Quand les vieux messieurs viennent la chercher pour leurs articulations ou pour parfumer le riz traditionnel, ils s'installent dans la minuscule échoppe bercée par le pas du chameau et regardent l'huile couler en un flot régulier dans un bidon en plastique.

Dans le nord de l'Afghanistan c'est un commerce traditionnel, tenu principalement par les Turkmènes, dont personne ne connaît bien les origines: les graines de sésame sont pressées non à la main mais «au chameau», qui tourne autour d'un palan entraînant le pressoir.

Deux quadrupèdes se relaient toutes les deux heures dans une fosse de 3 mètres de côté, pour tourner littéralement en rond dans ce minuscule espace, le bât sur l'épaule soutenant un mât qui entraîne le dispositif, le regard protégé par des œillères.

Chowri Amini, âgé de 45 ans, a repris le commerce lancé par son père, et son fils de douze ans qui l'assiste se prépare à la relève. Il achète le sésame sur le marché local, cultivé dans la riche province de Balkh entre le blé, le haschich et le pavot.

Avec un sésame de bonne qualité, un kilo de graines produit un demi-litre d'huile.

«On est environ 35 producteurs à Mazar-i-Sharif, tous Turkmènes, on se connaît tous», souligne l'homme aux joues rondes et pommettes hautes. «Nous sommes honnêtes; c'est la clé du business», affirme-t-il avant de préciser: «On n'a jamais cessé pendant la guerre».

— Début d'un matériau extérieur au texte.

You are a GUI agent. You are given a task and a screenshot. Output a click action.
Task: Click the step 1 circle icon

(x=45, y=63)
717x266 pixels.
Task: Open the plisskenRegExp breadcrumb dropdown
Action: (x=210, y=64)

Chowri Amini presse aussi le sésame des fermiers qui lui apportent leur production, facturant 100 Afghanis (1,5 dollar) le «ser», l'unité traditionnelle qui équivaut à sept kilos.

Les résidus sont utilisés comme combustible dans les foyers.

Chameaux musclés

Ce commerce modeste lui rapporte 20.000 afghanis par mois (300 dollars), moins lucratif que le pavot pour l'opium qui produit l'héroïne, mais supérieur au traitement d'un soldat et assez pour faire vivre ses cinq enfants.

Dans cette grande artère de Mazar-i-Sharif, les échoppes comme la sienne se succèdent, légèrement en surplomb de la chaussée, offrant l'ombre de leurs épais murs aux visiteurs et chalands.

Toutes les deux heures, son employé Alokozai verse 11 kilos de graines dans le pressoir et reprend la bride du chameau pour le guider le long du cercle. Alokozai n'a jamais songé à faire autre chose, répond-il, surpris par la question.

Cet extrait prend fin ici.